- **Task objective**
Could you retype all of the data below exactly as given?
%%
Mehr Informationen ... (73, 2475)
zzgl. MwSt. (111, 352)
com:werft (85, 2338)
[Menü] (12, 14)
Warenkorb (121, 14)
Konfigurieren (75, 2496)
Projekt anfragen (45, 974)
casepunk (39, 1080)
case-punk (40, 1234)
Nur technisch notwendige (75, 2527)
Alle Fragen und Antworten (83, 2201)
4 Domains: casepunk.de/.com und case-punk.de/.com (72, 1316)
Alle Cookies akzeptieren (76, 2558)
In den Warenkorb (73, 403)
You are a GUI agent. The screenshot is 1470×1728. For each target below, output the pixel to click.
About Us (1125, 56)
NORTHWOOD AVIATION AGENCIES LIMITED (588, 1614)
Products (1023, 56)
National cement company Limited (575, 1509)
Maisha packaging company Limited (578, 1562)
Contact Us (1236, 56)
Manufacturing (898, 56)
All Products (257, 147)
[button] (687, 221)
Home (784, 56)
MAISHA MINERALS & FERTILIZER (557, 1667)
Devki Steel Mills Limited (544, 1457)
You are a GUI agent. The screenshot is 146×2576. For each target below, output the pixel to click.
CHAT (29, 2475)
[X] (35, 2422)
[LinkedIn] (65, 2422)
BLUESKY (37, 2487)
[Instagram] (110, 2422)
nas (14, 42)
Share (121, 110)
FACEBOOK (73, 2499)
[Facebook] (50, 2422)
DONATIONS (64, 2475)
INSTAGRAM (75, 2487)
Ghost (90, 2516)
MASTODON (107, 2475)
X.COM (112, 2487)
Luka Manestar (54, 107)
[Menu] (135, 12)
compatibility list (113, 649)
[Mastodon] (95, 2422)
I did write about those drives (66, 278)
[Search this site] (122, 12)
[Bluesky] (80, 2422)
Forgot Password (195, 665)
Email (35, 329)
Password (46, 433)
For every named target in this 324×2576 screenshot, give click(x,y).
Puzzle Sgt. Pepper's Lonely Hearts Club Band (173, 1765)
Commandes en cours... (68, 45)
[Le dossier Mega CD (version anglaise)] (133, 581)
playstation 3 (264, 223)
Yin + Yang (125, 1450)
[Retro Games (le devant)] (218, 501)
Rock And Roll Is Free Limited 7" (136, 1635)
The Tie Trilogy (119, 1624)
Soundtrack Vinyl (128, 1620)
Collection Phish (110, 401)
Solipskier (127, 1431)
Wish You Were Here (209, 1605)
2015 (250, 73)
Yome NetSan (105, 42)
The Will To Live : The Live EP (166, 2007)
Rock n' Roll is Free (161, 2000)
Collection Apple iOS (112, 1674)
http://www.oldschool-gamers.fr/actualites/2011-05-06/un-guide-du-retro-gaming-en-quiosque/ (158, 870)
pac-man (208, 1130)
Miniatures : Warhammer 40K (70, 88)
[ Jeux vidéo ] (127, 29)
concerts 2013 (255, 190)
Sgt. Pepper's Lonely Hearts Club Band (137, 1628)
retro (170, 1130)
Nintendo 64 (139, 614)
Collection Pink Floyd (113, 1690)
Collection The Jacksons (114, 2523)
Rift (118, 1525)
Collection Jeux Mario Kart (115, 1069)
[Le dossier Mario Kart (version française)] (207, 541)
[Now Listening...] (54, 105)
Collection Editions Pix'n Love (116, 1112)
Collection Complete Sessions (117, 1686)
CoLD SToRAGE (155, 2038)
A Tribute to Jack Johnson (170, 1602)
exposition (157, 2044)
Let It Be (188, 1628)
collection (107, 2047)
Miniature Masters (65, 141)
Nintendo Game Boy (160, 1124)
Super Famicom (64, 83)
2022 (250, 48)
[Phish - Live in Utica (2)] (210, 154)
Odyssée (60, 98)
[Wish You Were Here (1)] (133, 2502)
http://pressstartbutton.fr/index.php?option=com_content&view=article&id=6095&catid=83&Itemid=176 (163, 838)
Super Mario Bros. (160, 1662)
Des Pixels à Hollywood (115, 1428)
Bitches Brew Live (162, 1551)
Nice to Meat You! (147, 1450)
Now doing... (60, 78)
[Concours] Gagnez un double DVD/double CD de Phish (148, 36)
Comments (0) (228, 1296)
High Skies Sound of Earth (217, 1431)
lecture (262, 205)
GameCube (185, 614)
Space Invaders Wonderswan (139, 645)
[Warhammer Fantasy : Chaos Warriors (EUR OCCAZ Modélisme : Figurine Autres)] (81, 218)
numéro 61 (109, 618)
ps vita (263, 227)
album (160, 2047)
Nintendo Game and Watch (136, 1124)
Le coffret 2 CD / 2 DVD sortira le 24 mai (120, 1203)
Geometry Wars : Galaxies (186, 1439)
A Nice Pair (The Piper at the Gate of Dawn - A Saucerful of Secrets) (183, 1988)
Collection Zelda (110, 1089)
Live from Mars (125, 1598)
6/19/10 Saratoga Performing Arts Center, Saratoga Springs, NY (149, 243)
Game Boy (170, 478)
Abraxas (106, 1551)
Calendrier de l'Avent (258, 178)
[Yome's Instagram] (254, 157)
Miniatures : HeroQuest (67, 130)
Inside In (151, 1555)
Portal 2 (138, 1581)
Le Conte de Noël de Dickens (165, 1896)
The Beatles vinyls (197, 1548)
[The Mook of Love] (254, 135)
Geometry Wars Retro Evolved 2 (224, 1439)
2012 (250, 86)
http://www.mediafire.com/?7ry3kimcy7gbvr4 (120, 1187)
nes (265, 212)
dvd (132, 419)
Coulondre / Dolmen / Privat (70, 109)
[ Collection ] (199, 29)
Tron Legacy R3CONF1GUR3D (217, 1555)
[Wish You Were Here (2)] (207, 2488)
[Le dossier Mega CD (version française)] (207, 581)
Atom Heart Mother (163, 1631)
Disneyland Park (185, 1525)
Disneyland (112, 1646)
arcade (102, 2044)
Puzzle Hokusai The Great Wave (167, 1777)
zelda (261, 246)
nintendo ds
%%
- **Expected answer**
Mehr Informationen ... (73, 2475)
zzgl. MwSt. (111, 352)
com:werft (85, 2338)
[Menü] (12, 14)
Warenkorb (121, 14)
Konfigurieren (75, 2496)
Projekt anfragen (45, 974)
casepunk (39, 1080)
case-punk (40, 1234)
Nur technisch notwendige (75, 2527)
Alle Fragen und Antworten (83, 2201)
4 Domains: casepunk.de/.com und case-punk.de/.com (72, 1316)
Alle Cookies akzeptieren (76, 2558)
In den Warenkorb (73, 403)
You are a GUI agent. The screenshot is 1470×1728. For each target below, output the pixel to click.
About Us (1125, 56)
NORTHWOOD AVIATION AGENCIES LIMITED (588, 1614)
Products (1023, 56)
National cement company Limited (575, 1509)
Maisha packaging company Limited (578, 1562)
Contact Us (1236, 56)
Manufacturing (898, 56)
All Products (257, 147)
[button] (687, 221)
Home (784, 56)
MAISHA MINERALS & FERTILIZER (557, 1667)
Devki Steel Mills Limited (544, 1457)
You are a GUI agent. The screenshot is 146×2576. For each target below, output the pixel to click.
CHAT (29, 2475)
[X] (35, 2422)
[LinkedIn] (65, 2422)
BLUESKY (37, 2487)
[Instagram] (110, 2422)
nas (14, 42)
Share (121, 110)
FACEBOOK (73, 2499)
[Facebook] (50, 2422)
DONATIONS (64, 2475)
INSTAGRAM (75, 2487)
Ghost (90, 2516)
MASTODON (107, 2475)
X.COM (112, 2487)
Luka Manestar (54, 107)
[Menu] (135, 12)
compatibility list (113, 649)
[Mastodon] (95, 2422)
I did write about those drives (66, 278)
[Search this site] (122, 12)
[Bluesky] (80, 2422)
Forgot Password (195, 665)
Email (35, 329)
Password (46, 433)
For every named target in this 324×2576 screenshot, give click(x,y).
Puzzle Sgt. Pepper's Lonely Hearts Club Band (173, 1765)
Commandes en cours... (68, 45)
[Le dossier Mega CD (version anglaise)] (133, 581)
playstation 3 (264, 223)
Yin + Yang (125, 1450)
[Retro Games (le devant)] (218, 501)
Rock And Roll Is Free Limited 7" (136, 1635)
The Tie Trilogy (119, 1624)
Soundtrack Vinyl (128, 1620)
Collection Phish (110, 401)
Solipskier (127, 1431)
Wish You Were Here (209, 1605)
2015 (250, 73)
Yome NetSan (105, 42)
The Will To Live : The Live EP (166, 2007)
Rock n' Roll is Free (161, 2000)
Collection Apple iOS (112, 1674)
http://www.oldschool-gamers.fr/actualites/2011-05-06/un-guide-du-retro-gaming-en-quiosque/ (158, 870)
pac-man (208, 1130)
Miniatures : Warhammer 40K (70, 88)
[ Jeux vidéo ] (127, 29)
concerts 2013 (255, 190)
Sgt. Pepper's Lonely Hearts Club Band (137, 1628)
retro (170, 1130)
Nintendo 64 (139, 614)
Collection Pink Floyd (113, 1690)
Collection The Jacksons (114, 2523)
Rift (118, 1525)
Collection Jeux Mario Kart (115, 1069)
[Le dossier Mario Kart (version française)] (207, 541)
[Now Listening...] (54, 105)
Collection Editions Pix'n Love (116, 1112)
Collection Complete Sessions (117, 1686)
CoLD SToRAGE (155, 2038)
A Tribute to Jack Johnson (170, 1602)
exposition (157, 2044)
Let It Be (188, 1628)
collection (107, 2047)
Miniature Masters (65, 141)
Nintendo Game Boy (160, 1124)
Super Famicom (64, 83)
2022 (250, 48)
[Phish - Live in Utica (2)] (210, 154)
Odyssée (60, 98)
[Wish You Were Here (1)] (133, 2502)
http://pressstartbutton.fr/index.php?option=com_content&view=article&id=6095&catid=83&Itemid=176 (163, 838)
Super Mario Bros. (160, 1662)
Des Pixels à Hollywood (115, 1428)
Bitches Brew Live (162, 1551)
Nice to Meat You! (147, 1450)
Now doing... (60, 78)
[Concours] Gagnez un double DVD/double CD de Phish (148, 36)
Comments (0) (228, 1296)
High Skies Sound of Earth (217, 1431)
lecture (262, 205)
GameCube (185, 614)
Space Invaders Wonderswan (139, 645)
[Warhammer Fantasy : Chaos Warriors (EUR OCCAZ Modélisme : Figurine Autres)] (81, 218)
numéro 61 (109, 618)
ps vita (263, 227)
album (160, 2047)
Nintendo Game and Watch (136, 1124)
Le coffret 2 CD / 2 DVD sortira le 24 mai (120, 1203)
Geometry Wars : Galaxies (186, 1439)
A Nice Pair (The Piper at the Gate of Dawn - A Saucerful of Secrets) (183, 1988)
Collection Zelda (110, 1089)
Live from Mars (125, 1598)
6/19/10 Saratoga Performing Arts Center, Saratoga Springs, NY (149, 243)
Game Boy (170, 478)
Abraxas (106, 1551)
Calendrier de l'Avent (258, 178)
[Yome's Instagram] (254, 157)
Miniatures : HeroQuest (67, 130)
Inside In (151, 1555)
Portal 2 (138, 1581)
Le Conte de Noël de Dickens (165, 1896)
The Beatles vinyls (197, 1548)
[The Mook of Love] (254, 135)
Geometry Wars Retro Evolved 2 (224, 1439)
2012 (250, 86)
http://www.mediafire.com/?7ry3kimcy7gbvr4 (120, 1187)
nes (265, 212)
dvd (132, 419)
Coulondre / Dolmen / Privat (70, 109)
[ Collection ] (199, 29)
Tron Legacy R3CONF1GUR3D (217, 1555)
[Wish You Were Here (2)] (207, 2488)
[Le dossier Mega CD (version française)] (207, 581)
Atom Heart Mother (163, 1631)
Disneyland Park (185, 1525)
Disneyland (112, 1646)
arcade (102, 2044)
Puzzle Hokusai The Great Wave (167, 1777)
zelda (261, 246)
nintendo ds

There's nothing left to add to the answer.